▶ Problem statement: Read the lines below. Copy out any that hold the string "header".

▶ Material supplied:
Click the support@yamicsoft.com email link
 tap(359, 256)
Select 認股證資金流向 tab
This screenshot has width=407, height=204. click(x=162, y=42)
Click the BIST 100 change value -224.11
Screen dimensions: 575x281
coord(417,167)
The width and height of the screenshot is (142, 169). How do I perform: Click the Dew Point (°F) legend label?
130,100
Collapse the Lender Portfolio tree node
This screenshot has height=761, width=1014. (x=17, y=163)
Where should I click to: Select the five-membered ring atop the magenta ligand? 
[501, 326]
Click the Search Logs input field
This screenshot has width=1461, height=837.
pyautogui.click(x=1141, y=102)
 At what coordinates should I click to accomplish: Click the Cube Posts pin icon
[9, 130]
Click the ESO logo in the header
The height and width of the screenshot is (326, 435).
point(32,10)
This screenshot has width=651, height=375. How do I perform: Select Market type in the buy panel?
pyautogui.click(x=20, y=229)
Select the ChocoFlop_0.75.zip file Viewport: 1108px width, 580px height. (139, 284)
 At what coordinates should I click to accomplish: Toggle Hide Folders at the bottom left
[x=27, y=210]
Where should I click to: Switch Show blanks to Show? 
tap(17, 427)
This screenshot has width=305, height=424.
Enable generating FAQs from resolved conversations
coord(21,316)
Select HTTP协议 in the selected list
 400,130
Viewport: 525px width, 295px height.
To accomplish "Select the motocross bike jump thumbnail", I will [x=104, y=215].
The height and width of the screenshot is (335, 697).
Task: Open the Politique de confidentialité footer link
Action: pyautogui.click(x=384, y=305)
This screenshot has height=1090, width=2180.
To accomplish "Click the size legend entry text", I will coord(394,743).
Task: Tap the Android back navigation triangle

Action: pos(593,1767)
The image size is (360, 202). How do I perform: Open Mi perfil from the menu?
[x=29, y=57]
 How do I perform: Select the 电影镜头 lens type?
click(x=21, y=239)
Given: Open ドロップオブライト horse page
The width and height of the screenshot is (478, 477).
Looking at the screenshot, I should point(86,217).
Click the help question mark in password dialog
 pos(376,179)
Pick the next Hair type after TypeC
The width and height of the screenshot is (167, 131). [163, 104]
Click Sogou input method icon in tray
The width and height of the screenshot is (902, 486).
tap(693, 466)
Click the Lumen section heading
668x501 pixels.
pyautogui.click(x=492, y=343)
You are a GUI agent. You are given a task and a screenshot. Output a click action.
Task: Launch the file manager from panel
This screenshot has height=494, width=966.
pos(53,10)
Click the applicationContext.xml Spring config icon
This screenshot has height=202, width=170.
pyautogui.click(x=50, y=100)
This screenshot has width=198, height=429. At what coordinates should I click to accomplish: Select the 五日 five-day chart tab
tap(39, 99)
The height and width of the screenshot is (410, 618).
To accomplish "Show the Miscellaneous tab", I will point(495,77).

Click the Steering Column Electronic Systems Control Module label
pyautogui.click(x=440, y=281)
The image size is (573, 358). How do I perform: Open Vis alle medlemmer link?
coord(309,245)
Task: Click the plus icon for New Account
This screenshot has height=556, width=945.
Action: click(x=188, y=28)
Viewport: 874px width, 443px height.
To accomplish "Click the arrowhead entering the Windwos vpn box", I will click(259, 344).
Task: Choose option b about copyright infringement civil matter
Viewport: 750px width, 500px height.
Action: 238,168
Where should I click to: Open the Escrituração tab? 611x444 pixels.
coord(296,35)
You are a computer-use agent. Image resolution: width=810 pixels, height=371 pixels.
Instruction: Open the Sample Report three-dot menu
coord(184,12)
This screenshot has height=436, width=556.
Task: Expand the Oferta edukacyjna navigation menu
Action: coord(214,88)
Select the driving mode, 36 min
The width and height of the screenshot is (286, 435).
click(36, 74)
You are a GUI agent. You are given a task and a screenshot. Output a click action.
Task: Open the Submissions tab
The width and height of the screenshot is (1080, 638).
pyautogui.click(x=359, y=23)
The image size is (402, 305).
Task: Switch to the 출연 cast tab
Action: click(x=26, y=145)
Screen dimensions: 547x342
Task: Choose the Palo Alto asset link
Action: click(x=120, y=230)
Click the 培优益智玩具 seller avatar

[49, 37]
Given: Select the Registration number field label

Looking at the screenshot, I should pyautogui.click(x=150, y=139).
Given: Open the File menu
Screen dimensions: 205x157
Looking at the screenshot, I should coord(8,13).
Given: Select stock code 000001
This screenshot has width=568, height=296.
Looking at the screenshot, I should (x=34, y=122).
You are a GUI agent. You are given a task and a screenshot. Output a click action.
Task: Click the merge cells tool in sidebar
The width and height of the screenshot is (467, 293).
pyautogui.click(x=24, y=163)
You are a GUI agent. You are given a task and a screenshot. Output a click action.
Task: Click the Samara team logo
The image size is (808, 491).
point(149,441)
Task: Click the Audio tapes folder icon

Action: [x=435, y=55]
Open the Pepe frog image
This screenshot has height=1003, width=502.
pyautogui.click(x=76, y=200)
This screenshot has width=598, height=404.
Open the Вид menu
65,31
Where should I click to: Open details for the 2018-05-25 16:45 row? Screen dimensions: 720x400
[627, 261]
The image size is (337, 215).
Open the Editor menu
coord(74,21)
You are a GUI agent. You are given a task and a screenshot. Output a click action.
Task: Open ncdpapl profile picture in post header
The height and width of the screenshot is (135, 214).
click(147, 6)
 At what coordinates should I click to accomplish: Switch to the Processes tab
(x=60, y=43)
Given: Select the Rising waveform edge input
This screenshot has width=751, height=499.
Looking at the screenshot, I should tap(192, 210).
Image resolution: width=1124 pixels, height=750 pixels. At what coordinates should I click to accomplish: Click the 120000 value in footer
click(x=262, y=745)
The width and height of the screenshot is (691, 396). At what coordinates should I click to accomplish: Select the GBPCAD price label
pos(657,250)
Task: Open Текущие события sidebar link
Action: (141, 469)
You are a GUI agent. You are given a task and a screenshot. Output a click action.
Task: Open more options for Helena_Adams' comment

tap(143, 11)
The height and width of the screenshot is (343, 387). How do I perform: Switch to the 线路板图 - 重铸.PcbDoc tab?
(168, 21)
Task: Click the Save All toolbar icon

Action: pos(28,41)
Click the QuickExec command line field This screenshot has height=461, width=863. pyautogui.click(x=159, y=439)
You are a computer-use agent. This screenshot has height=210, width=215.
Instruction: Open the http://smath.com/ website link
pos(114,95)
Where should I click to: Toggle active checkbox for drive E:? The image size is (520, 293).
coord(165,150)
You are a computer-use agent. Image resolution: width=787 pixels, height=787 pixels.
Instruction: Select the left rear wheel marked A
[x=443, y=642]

▶ Output for this exercise:
Click the ESO logo in the header
Task: Open ncdpapl profile picture in post header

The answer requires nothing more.